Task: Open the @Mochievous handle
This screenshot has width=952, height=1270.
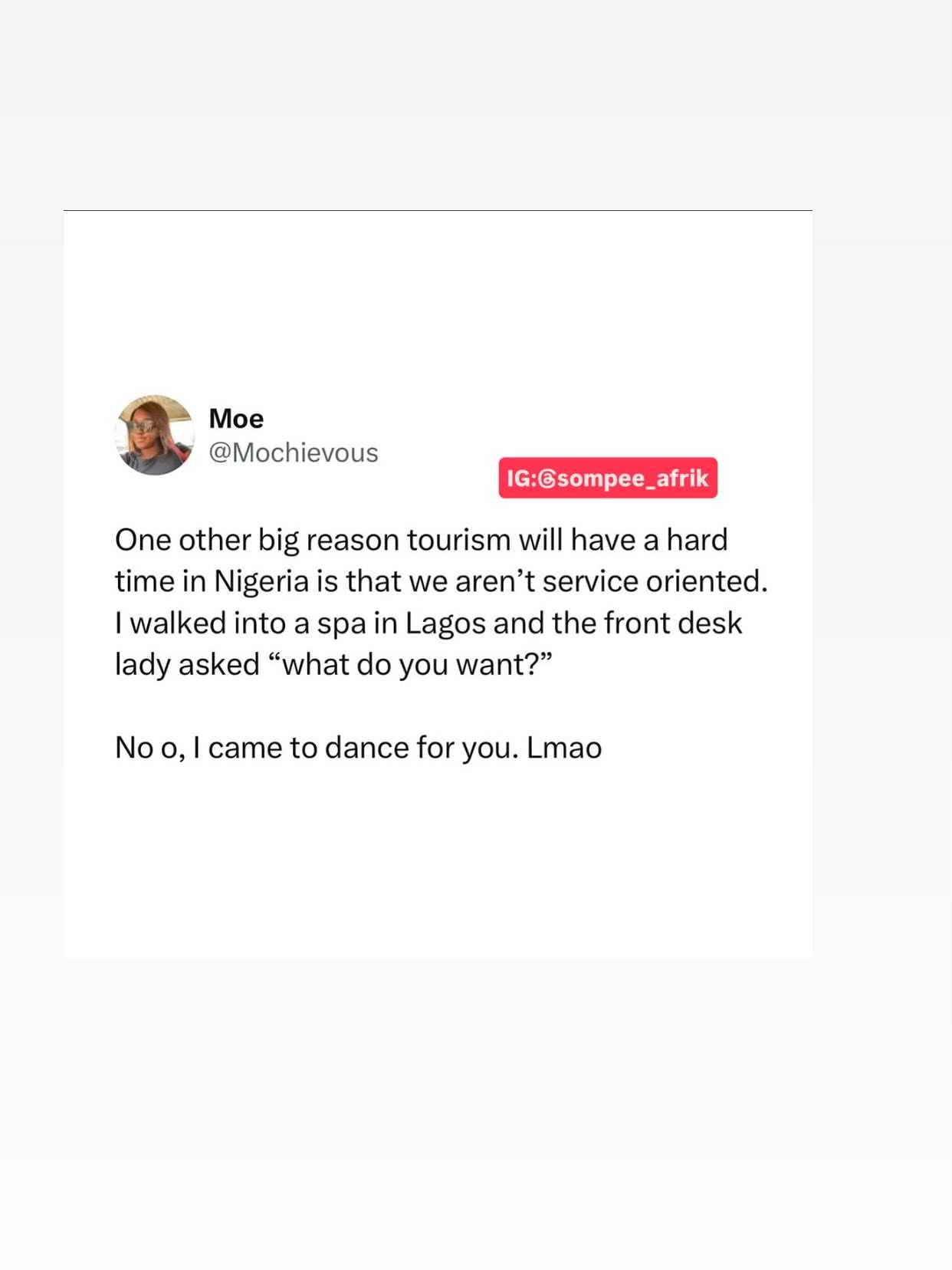Action: pos(294,452)
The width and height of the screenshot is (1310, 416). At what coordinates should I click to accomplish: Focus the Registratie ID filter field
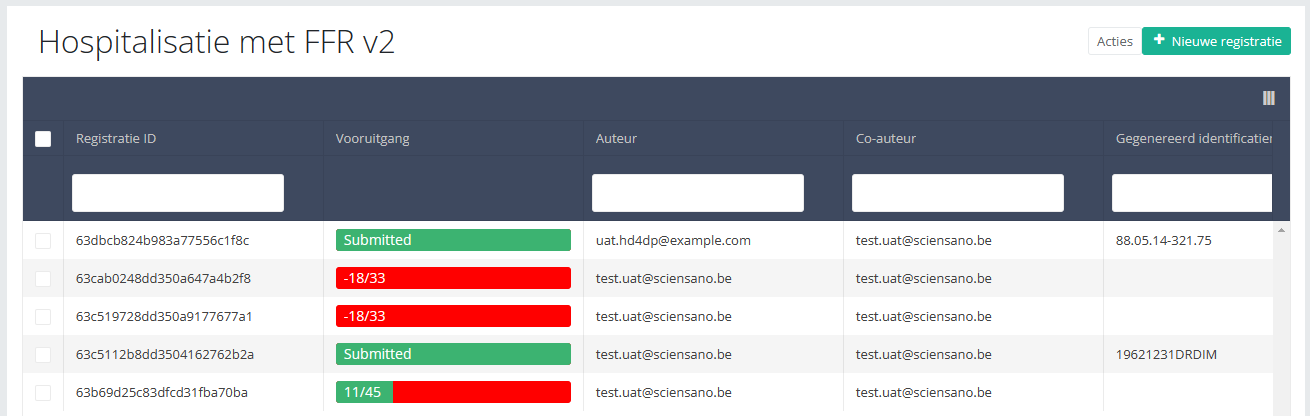tap(178, 193)
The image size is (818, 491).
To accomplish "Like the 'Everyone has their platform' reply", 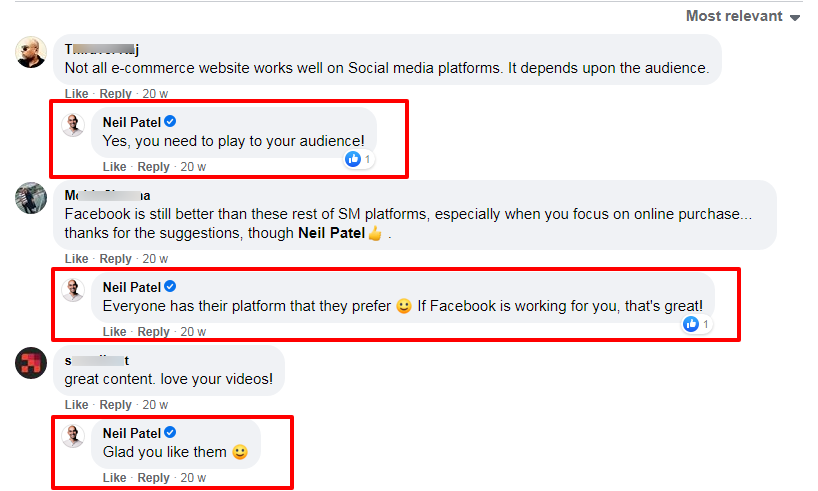I will pyautogui.click(x=114, y=332).
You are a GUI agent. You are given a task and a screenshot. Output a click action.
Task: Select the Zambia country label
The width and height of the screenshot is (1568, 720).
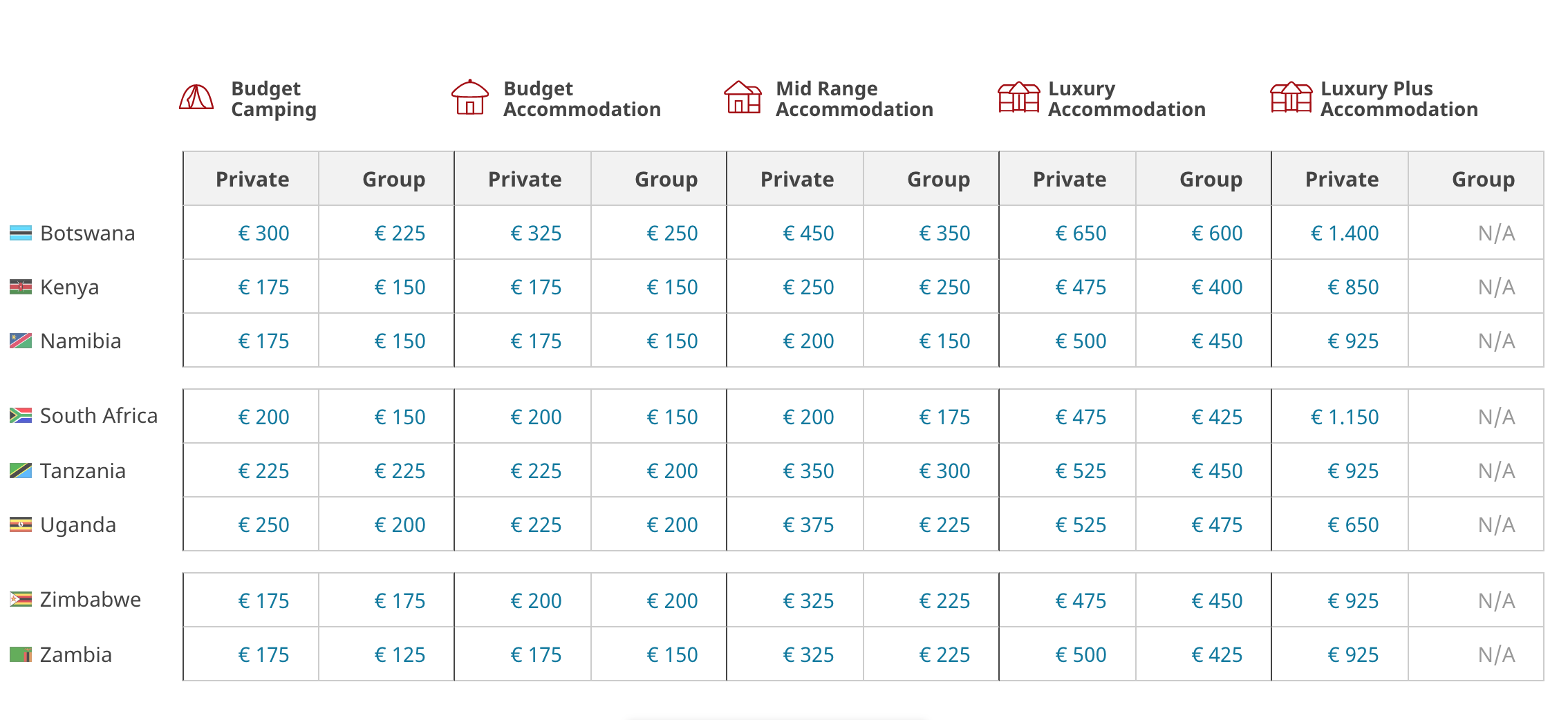pyautogui.click(x=76, y=654)
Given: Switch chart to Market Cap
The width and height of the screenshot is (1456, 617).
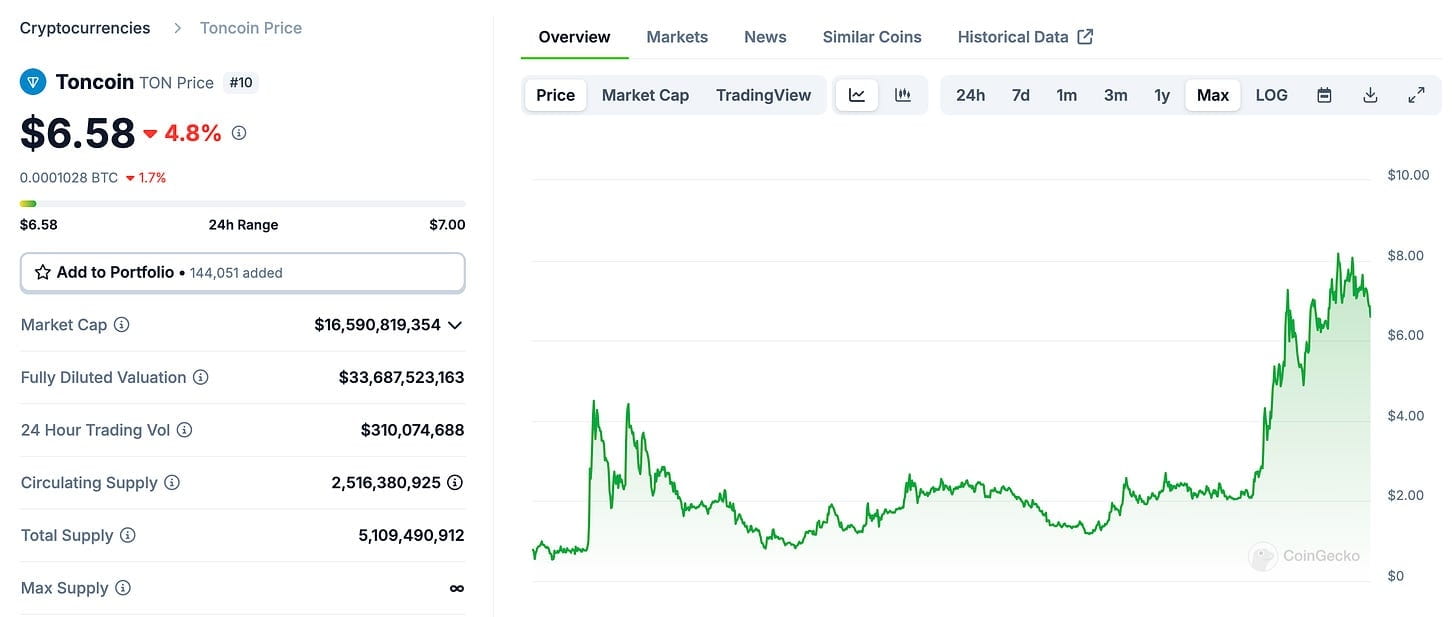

══════

_Work required_. Set out nothing but the lines from the line with "Task: Select the Zambia country label" through the end of the material, reproduced exactly, both ends included, pictures omitted.

_Written response_.
Task: Select the Zambia country label
The width and height of the screenshot is (1568, 720).
pyautogui.click(x=76, y=654)
Given: Switch chart to Market Cap
The width and height of the screenshot is (1456, 617).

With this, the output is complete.